Sixty Years After Bergen-Belsen

by PapaScott on 15 April 2005

David’s Medienkritik reminded me that this is the 60th anniversary of the liberation of Bergen-Belsen, located about 50 km from our house. I’ve mentioned before that Bergen-Belsen is perhaps the eeriest place I’ve ever been. There are no original buildings from the camp. They were all burned, and there are no replicas. There is a small museum, and various memorials, but most of the grounds consist of heather-covered mounds. Dozens of mounds. Each is a mass grave representing thousands of dead. The stillness is overwhelming.

{ 4 comments }

heather April 15, 2005 at 22:33

I visited once when I was young and I remember hearing the sounds of nearby British artillery drills. It was eerie and moving and terrifying all at once.

Karl April 16, 2005 at 08:54

I visited Dachau once. I was only 16 and didn’t fully comprehend the magnitude of the Holocaust yet. I do remember it being eerie.

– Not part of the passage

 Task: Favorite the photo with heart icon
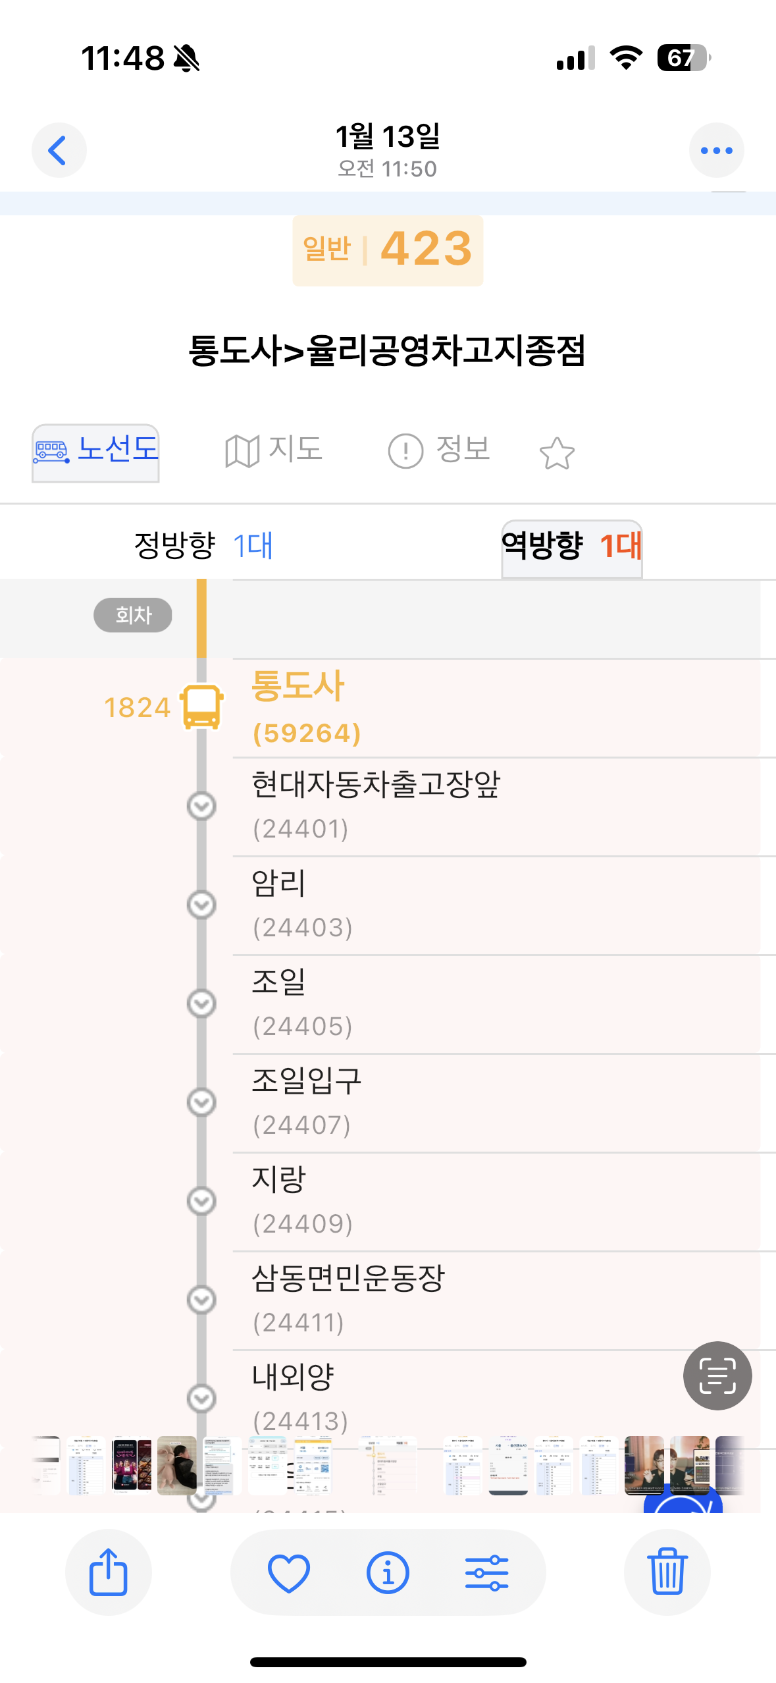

Lee April 16, 2005 at 09:12

From what I have been told, school children in the EAST were taken to death camps for field trips! I recall in the States going to a potato chip factory. HOW terribly cruel the world HAS been and continues…in the name of democracy and other grabbing terms! While all this is extremely painful to me, I feel gratitude that being here has opened my USA eyes to reality. Finally visited Buchenwald a year or so ago. I had been told, of course. But OMG! The day was gorgeous and the memorial defeaningly “quiet” except for the long ago groans of true agony. It is to these memorials American school children should be brought of a field trip. (AND their parents!)

Georg April 16, 2005 at 23:04

Lee: School children visiting the former concentration camps is not unique to “the east”. Growing up in Bavaria, I took a field trip to Dachau as a student (now 10 yrs+ ago).